Interview Haller Psychologin Karin Heil-Bulling arbeitet mit Mobbing-Opfern zusammen

Karin Heil-Bulling führt eine eigene Praxis für Psychotherapie in Schwäbisch Hall.
Karin Heil-Bulling führt eine eigene Praxis für Psychotherapie in Schwäbisch Hall.
Landkreis / Sarah Schwellinger, Lisanne Eklund 12.09.2012
"Mobbing hat durch das Internet eine neue Qualität erhalten", sagt Psychologin Karin Heil-Bulling. Den klassischen Opfertyp gebe es nicht.

HT: Frau Heil-Bulling, haben Sie in Ihrer Arbeit mit Mobbing-Opfern zu tun?
Heil-Bulling: Ja, ich habe schon öfters mit Cybermobbing-Opfern gearbeitet, auch aktuell. Ich versuche, diese zu stabilisieren und ihnen zu helfen.

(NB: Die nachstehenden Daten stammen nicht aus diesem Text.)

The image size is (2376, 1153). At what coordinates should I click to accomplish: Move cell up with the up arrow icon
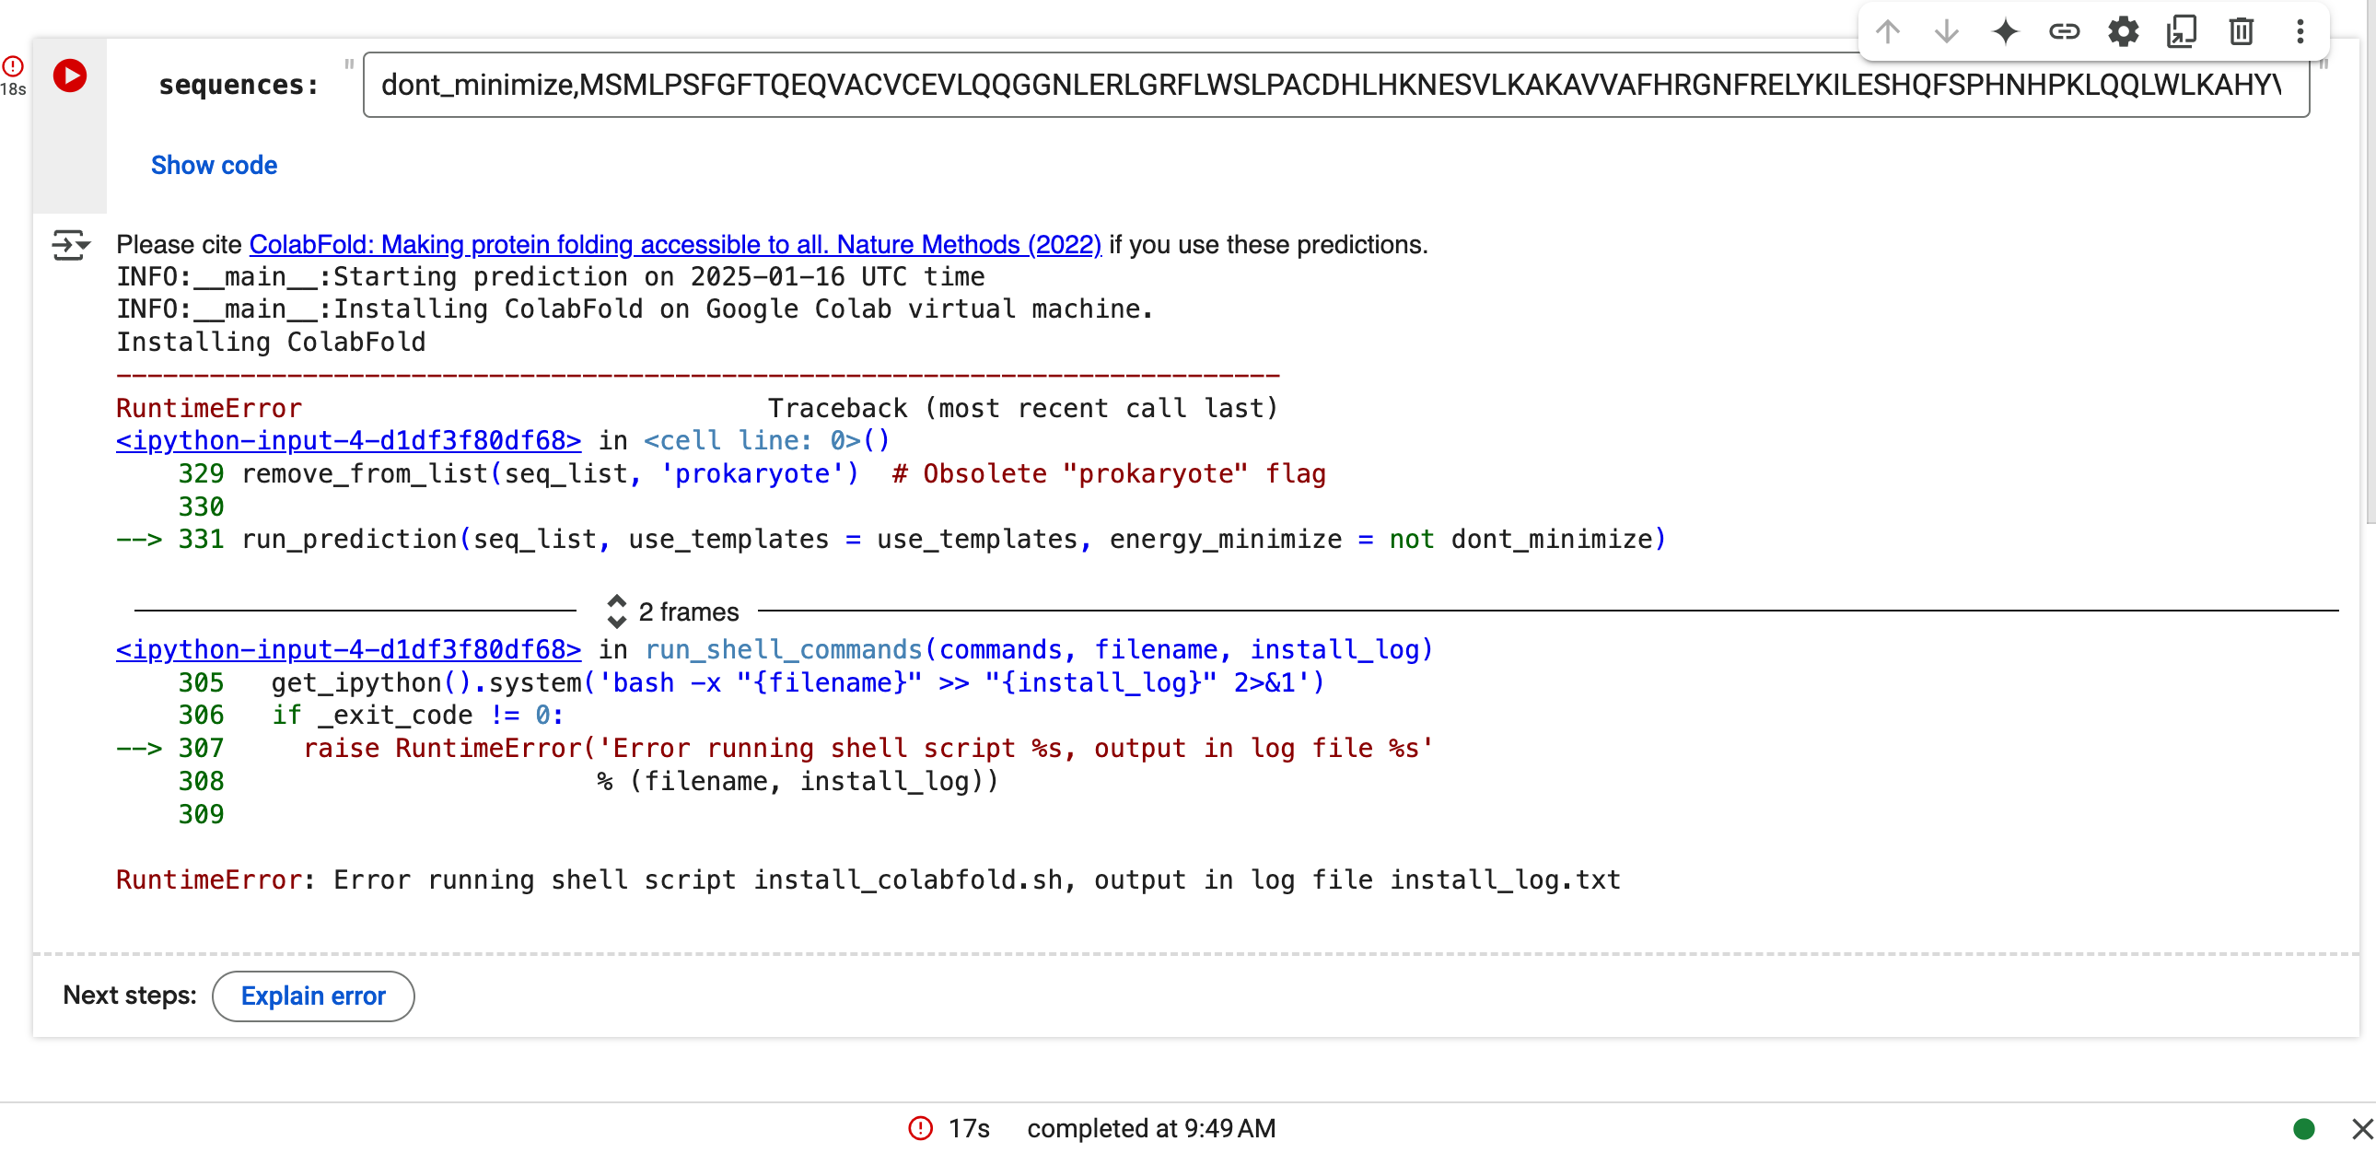(x=1887, y=32)
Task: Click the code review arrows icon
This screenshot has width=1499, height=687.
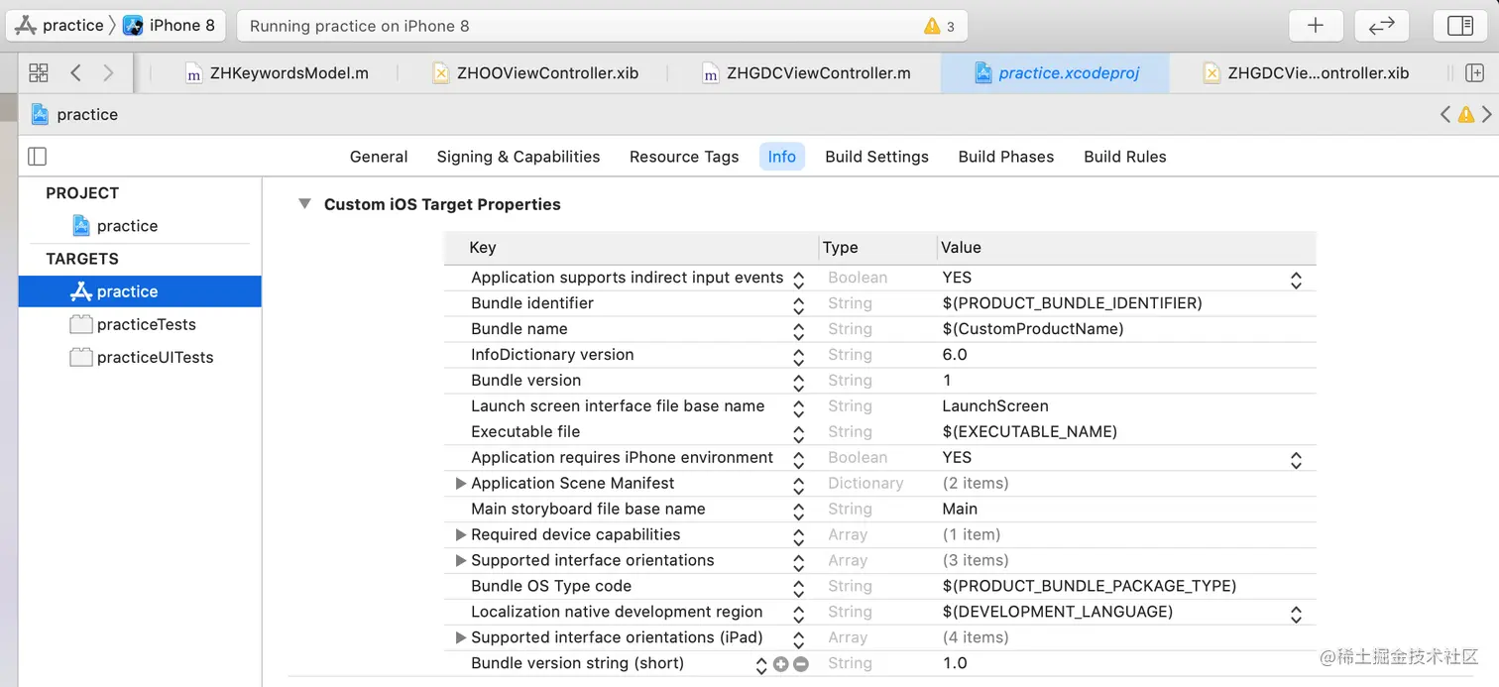Action: click(1381, 26)

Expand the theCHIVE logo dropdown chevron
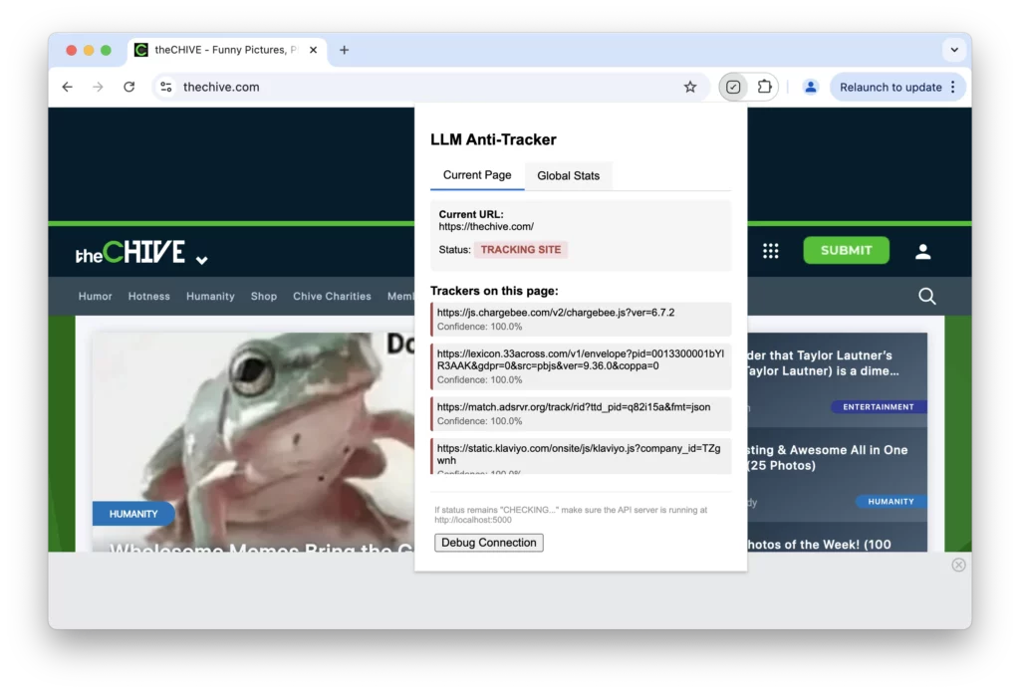pos(201,260)
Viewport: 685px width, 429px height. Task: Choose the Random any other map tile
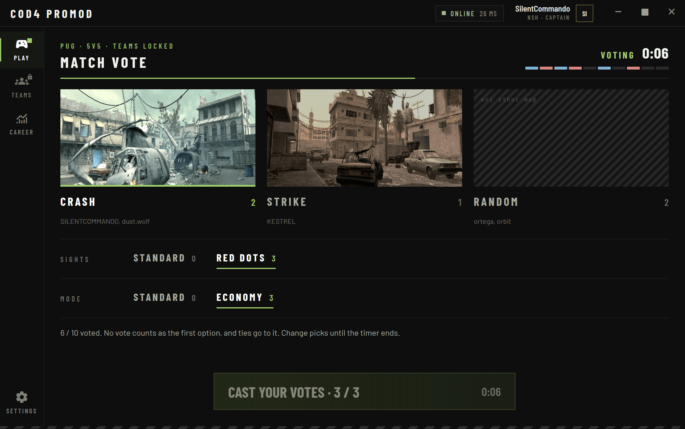pyautogui.click(x=571, y=138)
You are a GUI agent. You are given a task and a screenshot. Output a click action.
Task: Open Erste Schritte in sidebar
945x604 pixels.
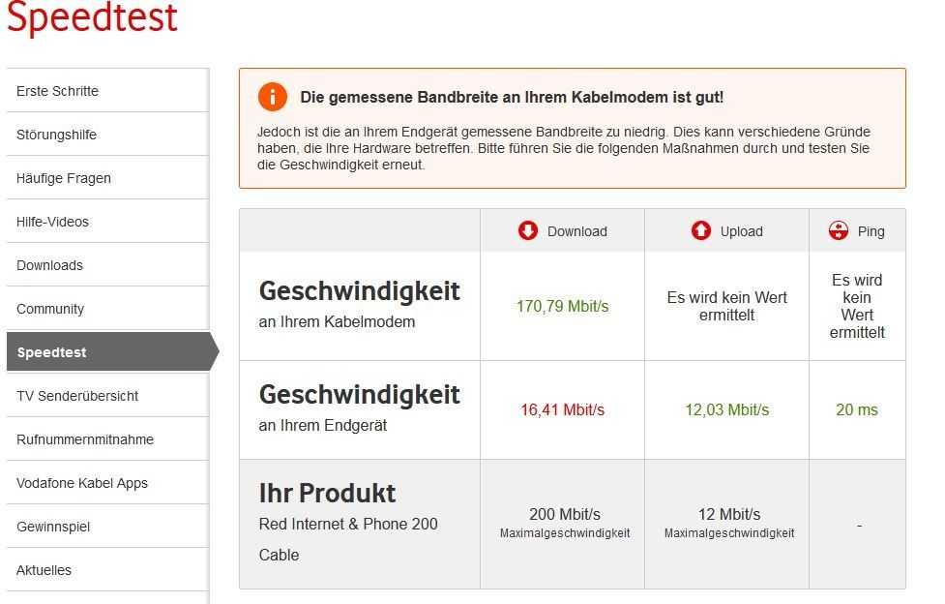pos(107,91)
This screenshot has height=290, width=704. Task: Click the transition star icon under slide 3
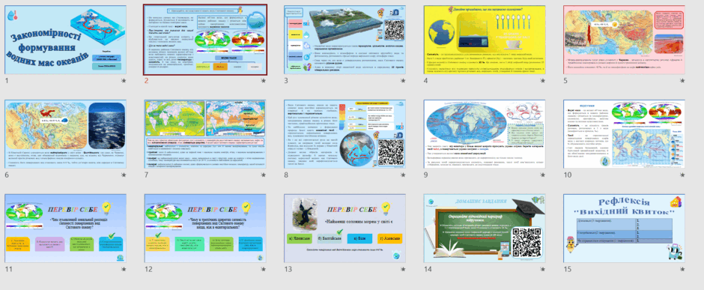[x=403, y=81]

Woran erkennen Eltern, dass ihr Kind ein Cybermobbing-Opfer ist, und wie können sie reagieren?
Opfer sind meist angespannt, zurückgezogen und haben Angst, zu berichten. Die Eltern sollten einen Psychologen oder Psychotherapeuten für ihr Kind aufsuchen.

Wie sollen sich Betroffene verhalten?
Sich Hilfe holen, mit jemandem darüber reden und im Extremfall einen Anwalt einschalten. Opfer sollten sich wehren und sich nicht zurückziehen.

Gibt es den klassischen Opfertyp?
Nein, es kann wirklich jeden treffen. Aber meistens trifft es Menschen, die sich von der Masse abheben. Zum Beispiel durch ihr Äußeres oder großen Ehrgeiz. Sie werden eigentlich für ihre guten Eigenschaften gemobbt. Dabei spielen Neid und Missgunst eine Rolle.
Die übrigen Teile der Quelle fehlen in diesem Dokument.